With original music by former Pulp frontman Jarvis Cocker, Light Falls is described as a “richly layered play about life in the face of death, about how our love survives us after we’ve gone – and about how family, community and kindness help the North survive”.

I am thrilled that the production coincides with my first term as Professor of Scriptwriting at the Manchester Writing School. Our students will be able to see the play and the city will be able to see my work as I start a teaching career in its heart.

The opening of the new play coincides with the first term of Manchester Metropolitan University’s new MA/MFA Scriptwriting route, which Professor Stephens will lead at the Manchester Writing School.

Scriptwriting students will have the opportunity to write a full-length script, with one-to-one expert supervision from the likes of Professor Stephens, who won the Tony Award in 2015 – American theatre’s most prestigious award – for his stage adaptation of A Curious Incident of the Dog in the Night-time, Alistair McDowall, a Bruntwood Prize winner whose play Pomona transferred to the National Theatre in 2015, and Anjum Malik, acclaimed television, film and radio writer. 

Light Falls opens at the Royal Exchange Theatre in October (image: Lee Baxter)

Professor Stephens said: “I am very proud that Light Falls continues my two decade long collaboration with Sarah Frankcom, Artistic Director at the Royal Exchange.

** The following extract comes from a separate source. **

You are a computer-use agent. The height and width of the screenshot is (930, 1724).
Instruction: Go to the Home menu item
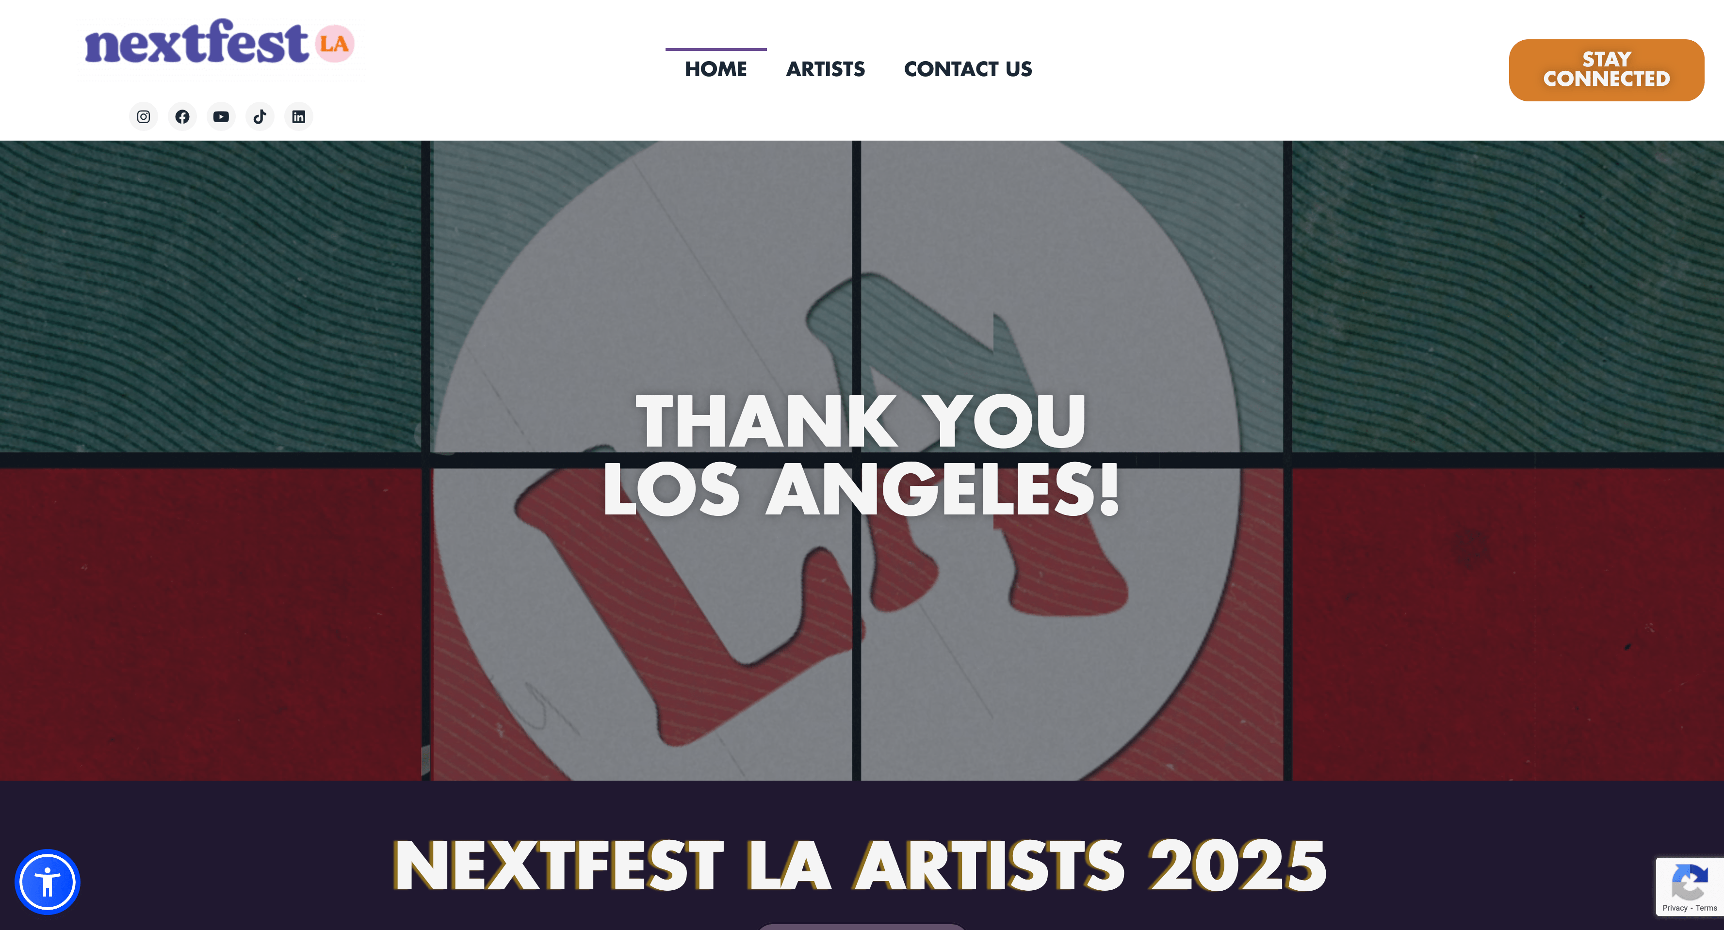[x=715, y=69]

It is a play about the North. It was written after a trip with Sarah from Blackpool to Durham. It is about England on the cusp of change. It is about love and death. That it will be Sarah’s last production as she leaves the Exchange as its Artistic Director, means the world.

“It is a poetic play that looks into the hearts of a whole family in the moment of death. It will be staged simply and has a remarkable cast. It also has new music by Jarvis Cocker.

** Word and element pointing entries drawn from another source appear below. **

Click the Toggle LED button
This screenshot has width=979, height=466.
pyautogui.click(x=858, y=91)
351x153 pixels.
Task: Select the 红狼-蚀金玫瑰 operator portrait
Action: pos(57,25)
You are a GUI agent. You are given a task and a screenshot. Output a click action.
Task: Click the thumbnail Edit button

“I am thrilled that the production coincides with my first term as Professor of Scriptwriting at the Manchester Writing School. Our students will be able to see the play and the city will be able to see my work as I start a teaching career in its heart. "

His monologue Sea Wall is coupled in a double-bill with another monologue piece, A Life by Nick Payne. The second half stars Academy Award nominee Jake Gyllenhaal. It runs in New York’s Hudson Theatre until September 29. An earlier review of the show described it as “totally disarming in the depth and intensity of the emotions they conjure”.

Professor Stephens said: “Sea Wall is the most direct and simple and honest play I have written. It was written quickly and with my guard down. That it has had the life it has fills my heart and astonishes me.

“It is a simple play. A monologue to be played as directly as possible. That such simplicity might work at the heart of US theatre is astonishing to me.”